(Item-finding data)
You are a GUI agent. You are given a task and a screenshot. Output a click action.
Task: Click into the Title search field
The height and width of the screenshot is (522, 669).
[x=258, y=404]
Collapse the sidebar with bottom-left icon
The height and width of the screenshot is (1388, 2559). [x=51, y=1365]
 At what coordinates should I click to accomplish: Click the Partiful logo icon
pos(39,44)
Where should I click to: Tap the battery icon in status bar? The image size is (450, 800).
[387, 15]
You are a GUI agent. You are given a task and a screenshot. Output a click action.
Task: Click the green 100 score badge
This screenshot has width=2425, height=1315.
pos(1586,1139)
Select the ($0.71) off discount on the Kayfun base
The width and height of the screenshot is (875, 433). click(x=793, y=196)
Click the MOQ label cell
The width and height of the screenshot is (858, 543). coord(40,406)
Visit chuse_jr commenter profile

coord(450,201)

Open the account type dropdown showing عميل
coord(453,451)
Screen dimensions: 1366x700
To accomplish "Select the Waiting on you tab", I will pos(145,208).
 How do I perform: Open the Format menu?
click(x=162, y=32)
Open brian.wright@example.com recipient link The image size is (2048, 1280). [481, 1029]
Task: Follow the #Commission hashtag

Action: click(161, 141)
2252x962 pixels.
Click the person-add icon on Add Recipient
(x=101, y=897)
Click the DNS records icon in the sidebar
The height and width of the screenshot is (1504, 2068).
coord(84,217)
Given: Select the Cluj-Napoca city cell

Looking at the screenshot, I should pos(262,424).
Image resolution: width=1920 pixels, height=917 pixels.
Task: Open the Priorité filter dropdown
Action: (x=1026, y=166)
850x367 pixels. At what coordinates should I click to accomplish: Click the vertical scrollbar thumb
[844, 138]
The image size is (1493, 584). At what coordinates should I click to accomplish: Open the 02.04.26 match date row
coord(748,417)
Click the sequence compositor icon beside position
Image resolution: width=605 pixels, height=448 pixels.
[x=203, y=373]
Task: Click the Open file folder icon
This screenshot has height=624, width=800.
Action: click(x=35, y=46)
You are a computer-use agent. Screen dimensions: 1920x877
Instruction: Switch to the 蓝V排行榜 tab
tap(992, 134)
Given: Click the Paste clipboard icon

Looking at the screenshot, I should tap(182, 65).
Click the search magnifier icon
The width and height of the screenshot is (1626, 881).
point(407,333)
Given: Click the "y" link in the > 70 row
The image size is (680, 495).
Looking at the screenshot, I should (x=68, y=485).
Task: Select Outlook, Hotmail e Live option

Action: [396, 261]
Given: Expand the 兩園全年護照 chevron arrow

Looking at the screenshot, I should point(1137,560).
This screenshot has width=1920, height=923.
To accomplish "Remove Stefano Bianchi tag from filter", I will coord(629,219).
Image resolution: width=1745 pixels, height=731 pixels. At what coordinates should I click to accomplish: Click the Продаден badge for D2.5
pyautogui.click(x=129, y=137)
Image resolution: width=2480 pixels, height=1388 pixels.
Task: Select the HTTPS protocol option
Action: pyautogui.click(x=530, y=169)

▶ What you are asked to do
Copy these lines word for word, covering all of the data.

▶ Task output
You are a GUI agent. You are given a task and a screenshot. Output a click action.
Task: Click into the Title search field
The height and width of the screenshot is (522, 669).
[x=258, y=404]
Collapse the sidebar with bottom-left icon
The height and width of the screenshot is (1388, 2559). [x=51, y=1365]
 At what coordinates should I click to accomplish: Click the Partiful logo icon
pos(39,44)
Where should I click to: Tap the battery icon in status bar? The image size is (450, 800).
[387, 15]
You are a GUI agent. You are given a task and a screenshot. Output a click action.
Task: Click the green 100 score badge
This screenshot has width=2425, height=1315.
pos(1586,1139)
Select the ($0.71) off discount on the Kayfun base
The width and height of the screenshot is (875, 433). click(x=793, y=196)
Click the MOQ label cell
The width and height of the screenshot is (858, 543). coord(40,406)
Visit chuse_jr commenter profile

coord(450,201)

Open the account type dropdown showing عميل
coord(453,451)
Screen dimensions: 1366x700
To accomplish "Select the Waiting on you tab", I will pos(145,208).
 How do I perform: Open the Format menu?
click(x=162, y=32)
Open brian.wright@example.com recipient link The image size is (2048, 1280). [481, 1029]
Task: Follow the #Commission hashtag

Action: click(161, 141)
2252x962 pixels.
Click the person-add icon on Add Recipient
(x=101, y=897)
Click the DNS records icon in the sidebar
The height and width of the screenshot is (1504, 2068).
coord(84,217)
Given: Select the Cluj-Napoca city cell

Looking at the screenshot, I should pos(262,424).
Image resolution: width=1920 pixels, height=917 pixels.
Task: Open the Priorité filter dropdown
Action: (x=1026, y=166)
850x367 pixels. At what coordinates should I click to accomplish: Click the vertical scrollbar thumb
[844, 138]
The image size is (1493, 584). At what coordinates should I click to accomplish: Open the 02.04.26 match date row
coord(748,417)
Click the sequence compositor icon beside position
Image resolution: width=605 pixels, height=448 pixels.
[x=203, y=373]
Task: Click the Open file folder icon
This screenshot has height=624, width=800.
Action: click(x=35, y=46)
You are a computer-use agent. Screen dimensions: 1920x877
Instruction: Switch to the 蓝V排行榜 tab
tap(992, 134)
Given: Click the Paste clipboard icon

Looking at the screenshot, I should tap(182, 65).
Click the search magnifier icon
The width and height of the screenshot is (1626, 881).
point(407,333)
Given: Click the "y" link in the > 70 row
The image size is (680, 495).
Looking at the screenshot, I should (x=68, y=485).
Task: Select Outlook, Hotmail e Live option

Action: [396, 261]
Given: Expand the 兩園全年護照 chevron arrow

Looking at the screenshot, I should point(1137,560).
This screenshot has width=1920, height=923.
To accomplish "Remove Stefano Bianchi tag from filter", I will coord(629,219).
Image resolution: width=1745 pixels, height=731 pixels. At what coordinates should I click to accomplish: Click the Продаден badge for D2.5
pyautogui.click(x=129, y=137)
Image resolution: width=2480 pixels, height=1388 pixels.
Task: Select the HTTPS protocol option
Action: pyautogui.click(x=530, y=169)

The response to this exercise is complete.